The strict: False configuration permits safe type coercion, converting string-encoded numerals from legacy EDI or supplier portals into native Python types without raising premature exceptions, while extra: "forbid" makes an unexpected column a hard error rather than a silent drop — critical when a supplier appends an undocumented field that should trigger an onboarding review. The @model_validator hook intercepts domain-specific violations before they contaminate reconciliation logic, so business rules like over-receipt tolerances and state transitions are enforced at instantiation. Configuration details for strict mode and validator execution order are documented in the official Pydantic V2 documentation.

The model is only half the contract; the other half is how you apply it. Never call Model(**row) bare in a loop — a single raised ValidationError aborts the batch. Wrap each record so failures become data, not control flow:

PYTHON

from typing import Any, Dict, List, Tuple

from pydantic import ValidationError


def validate_batch(
    rows: List[Dict[str, Any]], feed_name: str
) -> Tuple[List[ProcurementLineItem], List[Dict[str, Any]]]:
    """Validate a batch, returning (accepted_records, dlq_entries).

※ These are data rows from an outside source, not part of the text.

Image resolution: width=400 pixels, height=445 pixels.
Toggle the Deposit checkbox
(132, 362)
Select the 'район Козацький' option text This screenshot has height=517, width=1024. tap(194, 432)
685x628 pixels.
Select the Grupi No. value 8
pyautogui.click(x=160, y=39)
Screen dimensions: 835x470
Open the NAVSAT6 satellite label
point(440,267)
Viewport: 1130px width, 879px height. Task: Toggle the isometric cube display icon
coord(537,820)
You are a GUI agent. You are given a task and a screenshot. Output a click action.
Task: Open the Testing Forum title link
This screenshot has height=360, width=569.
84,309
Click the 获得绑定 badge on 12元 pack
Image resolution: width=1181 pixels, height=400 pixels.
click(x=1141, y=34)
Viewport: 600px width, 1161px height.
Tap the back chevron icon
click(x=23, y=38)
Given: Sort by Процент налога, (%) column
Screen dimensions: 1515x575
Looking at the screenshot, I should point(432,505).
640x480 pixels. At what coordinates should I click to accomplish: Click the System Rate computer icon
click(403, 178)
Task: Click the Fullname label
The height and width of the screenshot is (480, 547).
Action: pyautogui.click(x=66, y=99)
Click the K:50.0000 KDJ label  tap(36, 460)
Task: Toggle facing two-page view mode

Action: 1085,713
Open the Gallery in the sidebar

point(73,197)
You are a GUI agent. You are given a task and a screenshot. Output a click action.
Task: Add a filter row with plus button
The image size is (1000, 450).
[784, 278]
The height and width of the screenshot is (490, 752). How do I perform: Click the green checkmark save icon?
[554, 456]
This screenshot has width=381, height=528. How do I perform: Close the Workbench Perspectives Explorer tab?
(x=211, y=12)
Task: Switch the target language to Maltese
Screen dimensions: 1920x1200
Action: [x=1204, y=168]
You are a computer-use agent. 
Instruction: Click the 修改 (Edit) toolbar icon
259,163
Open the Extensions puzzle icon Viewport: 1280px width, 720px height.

    Each DLQ entry carries the structured error list so triage never needs
    to re-run the parse to locate the break.
    """
    accepted: List[ProcurementLineItem] = []
    quarantined: List[Dict[str, Any]] = []

    for idx, row in enumerate(rows):
        try:
            accepted.append(ProcurementLineItem(**row))
        except ValidationError as exc:
            # exc.errors() -> list of {loc, type, msg, input}
            quarantined.append(
                {
                    "feed": feed_name,
                    "row_index": idx,
                    "po_id": row.get("po_id"),
                    "errors": exc.errors(include_url=False),
                    "raw": row,
                }
            )
            logger.warning(
                "validation_failed feed=%s row=%d po=%s errors=%d",
                feed_name, idx, row.get("po_id"), len(exc.errors()),
            )

    logger.info(
        "batch_validated feed=%s accepted=%d quarantined=%d",
        feed_name, len(accepted), len(quarantined),
    )
    return accepted, quarantined

When a record violates the schema, Pydantic raises a ValidationError whose errors() method returns a list of dictionaries, each with loc (the field path as a tuple), type (the failure category, e.g. greater_than_equal), msg (a human-readable description), and input (the offending value). That structure is what makes automated quarantine routing possible instead of silent corruption — the loc and type are enough to tag the failure, alert the right team, and build a discrepancy report without a human re-reading the file.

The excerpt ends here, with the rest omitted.